LOS ANGELES (OC).–Kiev Mayor Vitali Klitschko pleaded for a negotiated solution to the Ukraine War, careful not to step on 47-year-old President Volodymyr Zelensky’s toes while he’s posturing before 79-year-old President Donald Trump meets in Alaska for a summit Aug. 15. Putin’s long-awaited meeting with Trump looks to put a pause on the air war in Ukraine, so both sides can do the hard work to bring about a permanent peace deal. For three-and-a-half years, Ukraine and Russia have battled each other with Putin taking some 25% of Ukraine’s best sovereign territory. Zelensky talks like he can keep the war going indefinitely as long as the U.S. or European Union pays for it. Klitschko is clearly heir apparent to become the next Ukrainian president, when Zelensky gets ousted for making disastrous decisions for the last three-and-a-half years. Trump wants Zelensky to compromise.
When it comes to negotiating a final settlement, Zelensky says it violates the Ukrainian Constitution to cede land to a foreign power. So, he admits that since Russia has occupied Donetsk, Luhansk and Crimea for the last 11 years, he and his predecessor, Petro Poroshenko, have violated the Constitution. Zelensky makes every excuse under the sun why he cannot negotiate an end to the war, hoping the EU gives him a blank check. French President Emmanuel Macron, German Chancellor Friedrich Merz and U.K. Prime Minister Keir Starmer all say that Zelensky must decide what his country is prepared to do in any peace deal. Zelensky has already grumbled that he’s not included in Trump upcoming summit with Putin, even though it’s inappropriate for him to be there. Trump wants Putin to agree to a pause in the air war so both sides can work toward a permanent peace.
Klitschko walks a fine line agreeing with Trump that in any final settlement there must be land swaps of some kind. Trump wants Putin to make his own concession on territory seized over the last three-and-a-half years. When the war started Feb. 24, 2022, Putin offered Zelensky to end the conflict if he recognized the independence of Donetsk and Luhansk and Russian sovereignty over Crimea. Putin seized Crimea March 1, 2014 when a CIA-backd, pro-Western coup toppled the Kremlin-backed Kiev government of Viktor Yanukovych. Putin hosted the Sochi Winter Olympics at the time, fearing that the coup threatened his Sevastopol, Crimea naval base. So, when Zelensky came to power May 20, 2019, Putin had considerable forces in Donetsk, Luhansk and Crimea.

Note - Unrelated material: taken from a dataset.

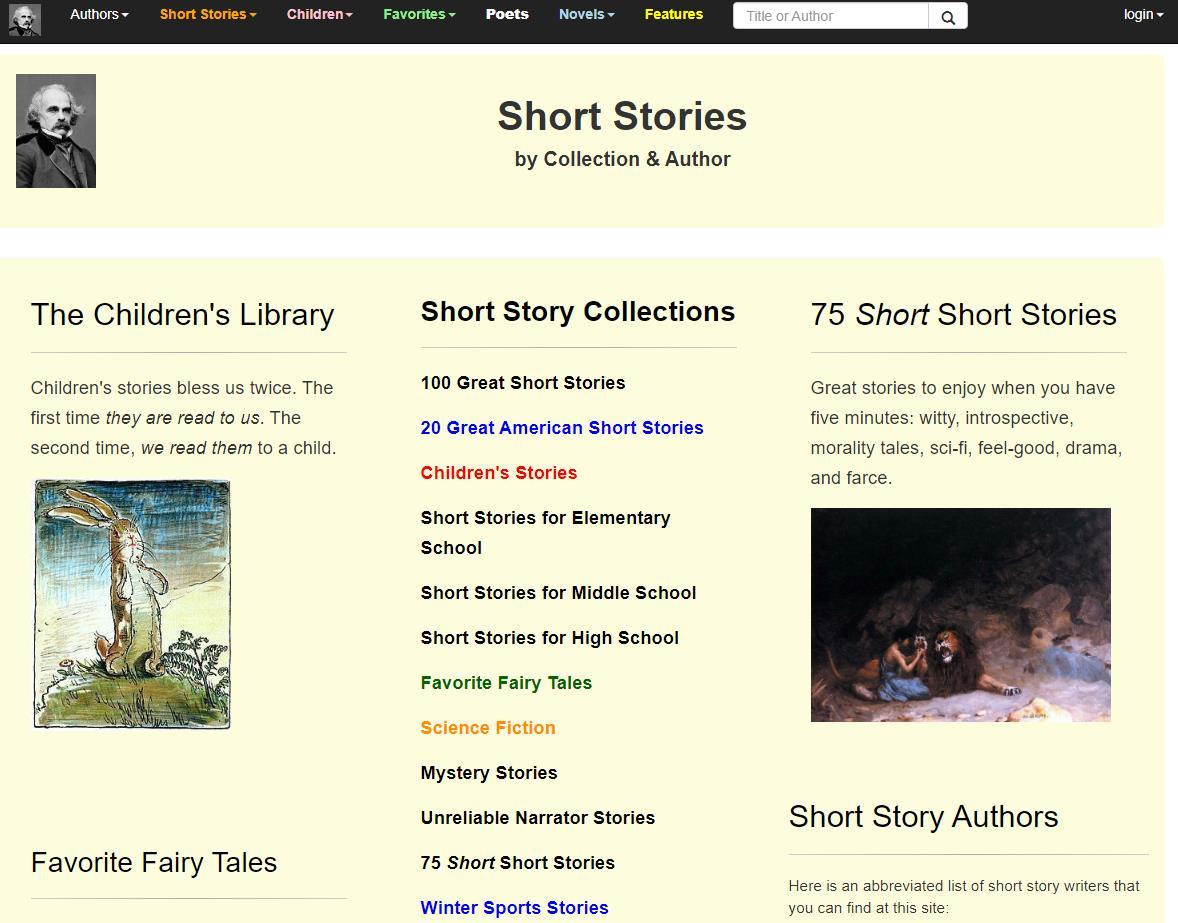Open 100 Great Short Stories link
The image size is (1178, 923).
[523, 383]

Zelensky wants all Russian forces out of Ukraine but it’s not going to happen anytime soon.
Trump has a practical approach to deal making, knowing that Putin has most the cards in any negotiation since he’s essentially won the war over the last three-and-a-half years. Zelensky resents Trump for seeking improved diplomatic relations with the Kremlin, something different that former President Joe Biden. Biden treated Putin as an enemy, giving Zelensky a blank check when it came to his government and funding war with the Kremlin. Trump ran in 2024 on a platform to end the war at the earliest possible time. Trump does not believe no matter how much cash-and-arms Zelensky receieves, he can vanquish the Russian Federation. When Trump met Zelensky in the Oval Office Feb. 28, he urged him in the strongest possible terms to cut his losses, compromise and end the war. Zelensky threw a fit and was asked to leave the Oval office.

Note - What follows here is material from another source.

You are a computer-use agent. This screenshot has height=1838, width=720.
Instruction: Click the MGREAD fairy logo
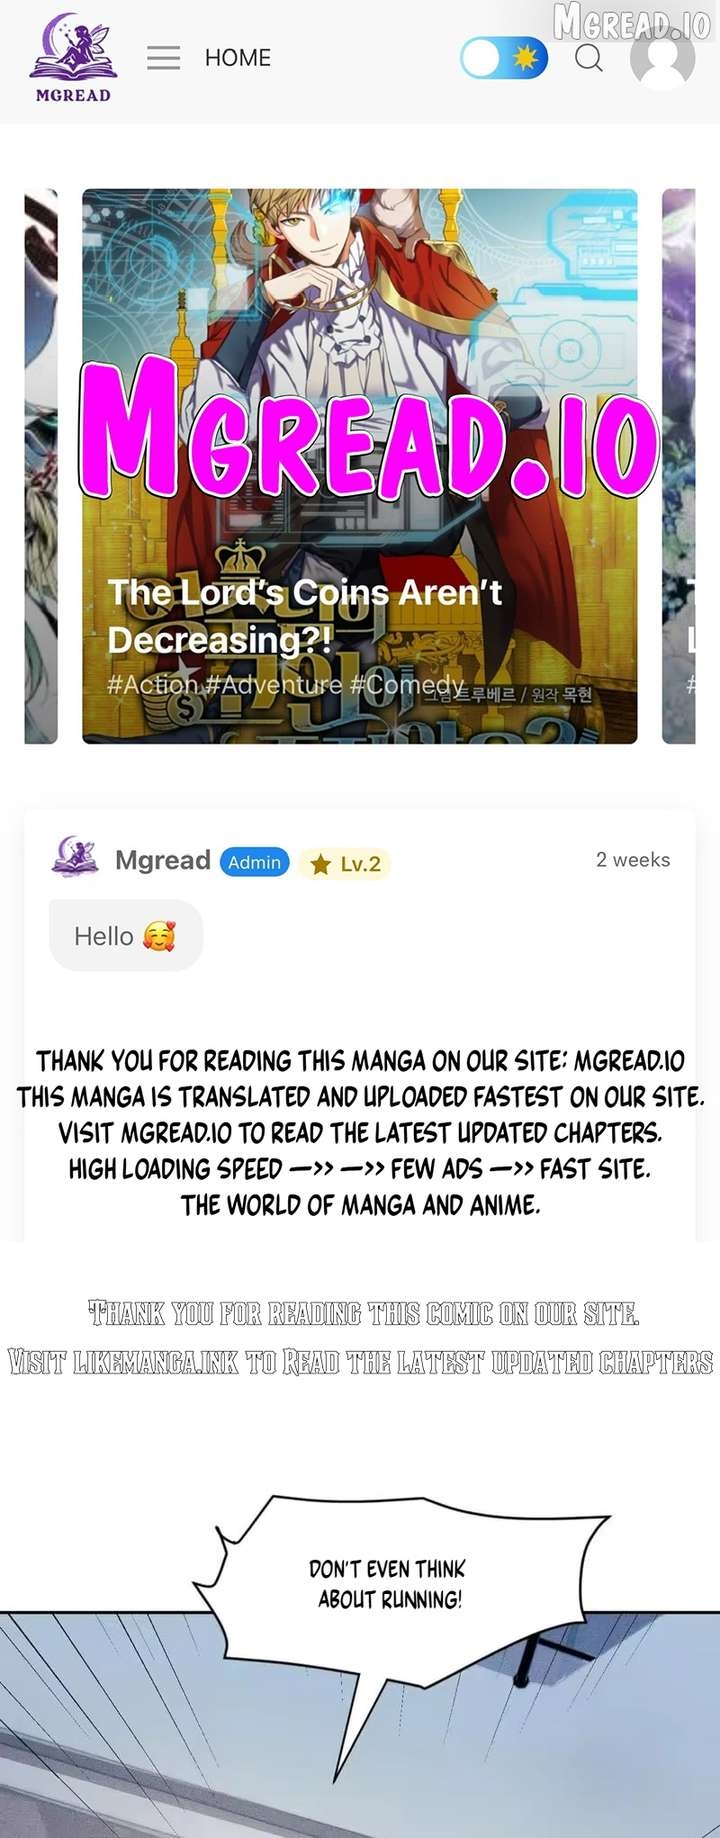73,58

Klitscho is the closest high-ranking Ukrainian official to call for diplomacy and negotiation. He says Zelensky has some “difficult decisions” but hoped he would let diplomacy prevail instead of the status quo. “Some people will never be willing to cede part of the country to Russia,” Klitschko said but hoped logic and common sense would prevail. Zelensky, for his part, vacillates between accepting Trump’s role as mediator in the conflict and admonishing him for not including him in the upcoming summit. “The President of the United States has the levers and the determination,” Zelensky said in a video address. What he’s referring to is anyone’s guess. Zelensky wants Trump to push Putin around, something so unrealistic, so preposterous that it makes no sense. Trump hosts a summit with Putin to honor Zelensky’s requests to stop the air war.
Trump’s meeting with Putin promises to put all the pressure on Zelensky to do something now that he’ll have a pause in the air war. Zelensky doesn’t know what to say about ending the Ukraine War. “Ukraine as supported all of President Trump’s proposals, starting back in February,” Zelensky said. So, why did Zelensky throw a fit in the Oval Office Feb. 28? Did Zelensky support Trump running to Macron, Merz and Starmer, telling them that Trump was trying to sell Ukraine a raw deal? Zelensky doesn’t support Trump’s idea of trading land-for-peace, swapping parts of Ukraine now under Russian control, to return back to Ukraine. Zelensky doesn’t know what to do now that he’ll be faced, as Klitskcho points out, with some “difficult decisions,” largely to bargain with Putin to get as much sovereign land back and, at the same time, end the war.